At one point, the defendant cut the victim’s cheek, which “freaked” him, causing him to drop his knife. He yelled, “You’re cut, you’re cut, drop your knife, drop your knife.” The victim did not comply with his request. Each continued to hold onto each other’s hand. The knife that the victim held was coming close to the defendant’s face. He was in a panic and felt that he was going to die. The defendant noticed a large knife near the sink and grabbed it. The defendant could “actually recall” only stabbing the victim once, stabbing her in the neck. He conceded, however, that he could have stabbed her more than once with the large knife, and more than once with a small knife.3

With the large knife in her neck, the victim stopped fighting. The defendant eased her to the floor, then removed the knife. He panicked when he realized what he had done. He rinsed the knives in the kitchen sink and then put them in his bag. There was blood “everywhere,” and the defendant was scared and in shock. He was staring at the victim’s body when police officers entered the apartment and arrested him. The defendant had several scratches and scrapes on his face and hands that were not present before his altercation with the victim.

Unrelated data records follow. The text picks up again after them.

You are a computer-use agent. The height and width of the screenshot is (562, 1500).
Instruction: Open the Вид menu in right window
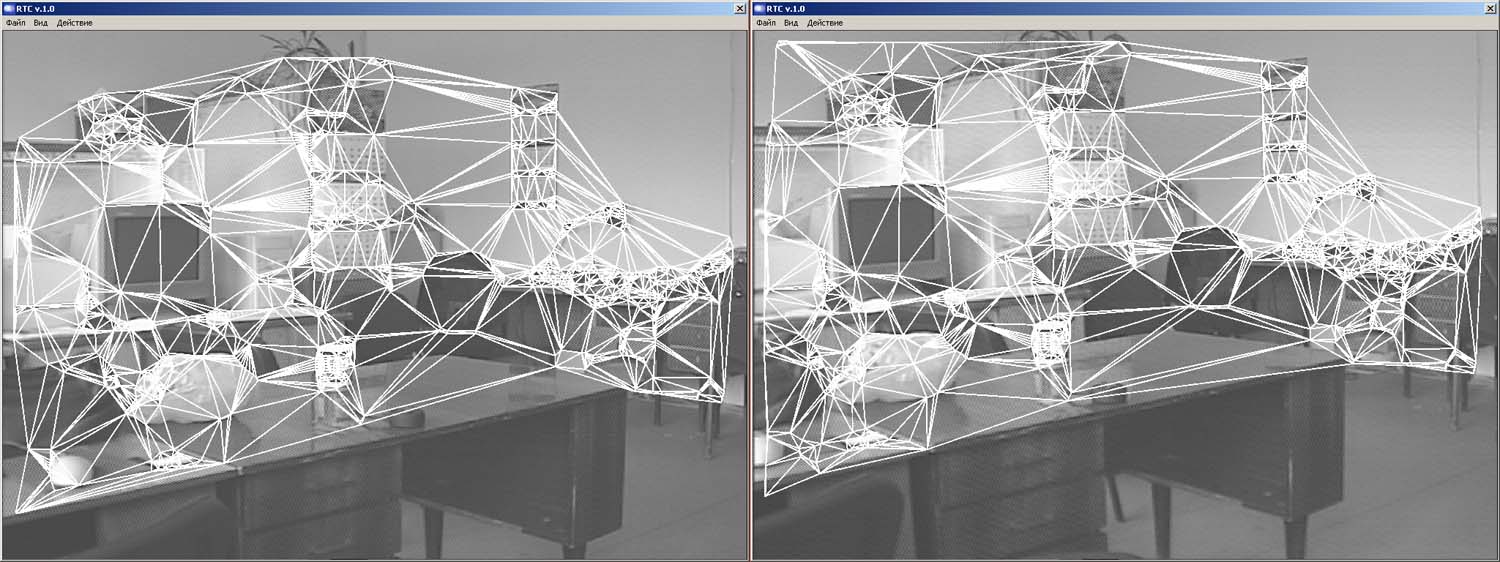[791, 23]
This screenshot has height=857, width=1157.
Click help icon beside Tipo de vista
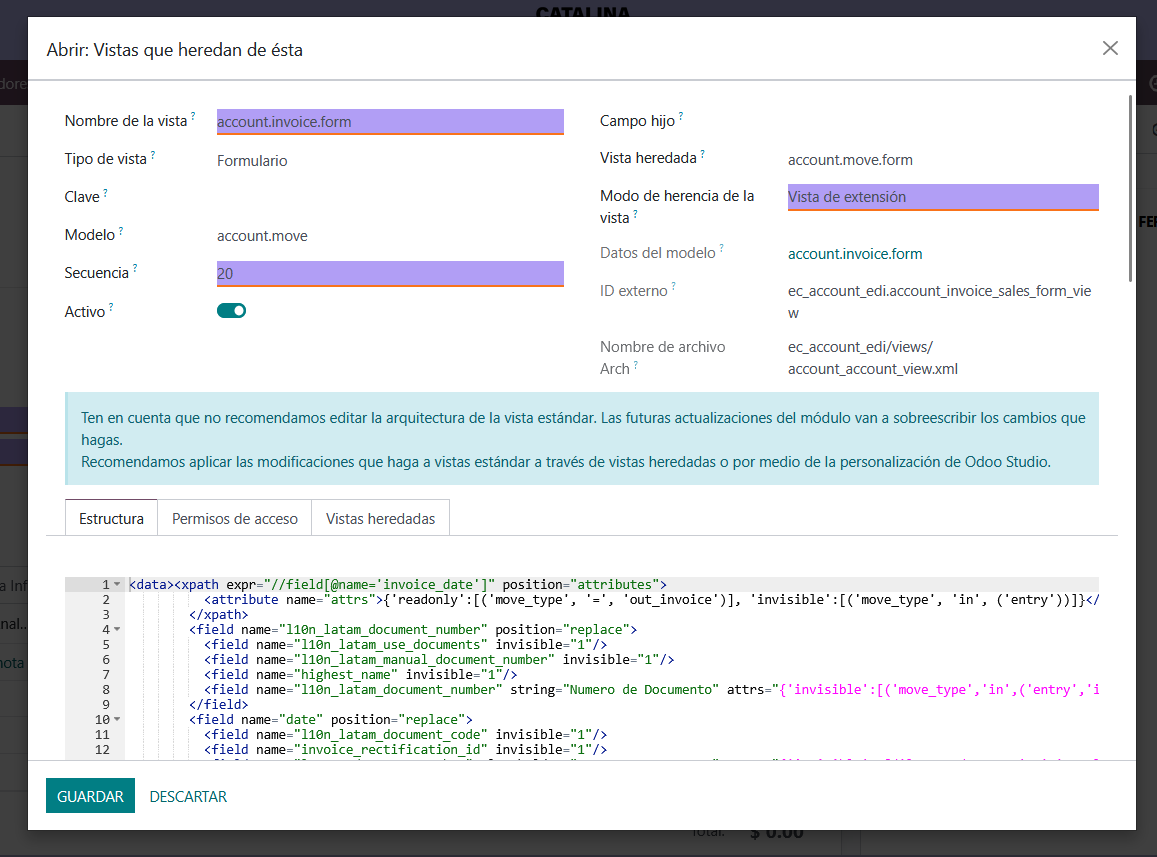[153, 156]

1. We need not address all of the defendant’s challenges to the jury instructions because we conclude that the errors in the judge’s instructions on voluntary manslaughter require reversal. The defendant’s trial counsel did not object to the instructions on the grounds the defendant asserts now.4 We thus review for a substantial likelihood of a miscarriage of justice. See Com[484]*484monwealth v. Carlino, supra at 695-696; Commonwealth v. Rosa, 422 Mass. 18, 29-30 (1996).

(a) The Commonwealth concedes error in the portion of the judge’s instruction on voluntary manslaughter which states that “to prove the defendant guilty of voluntary manslaughter, the Commonwealth must prove . . . beyond a reasonable doubt . . . that the defendant injured [the victim] as a result of sudden combat or in the heat of passion.” See Commonwealth v. Acevedo, 427 Mass. 714, 716 (1998). See also Commonwealth v. Boucher, 403 Mass. 659, 661 (1989). In the Acevedo decision, we concluded that a similar instruction was erroneous because it “incorrectly told the jury that malice is negated by provocation only if provocation is proved beyond a reasonable doubt.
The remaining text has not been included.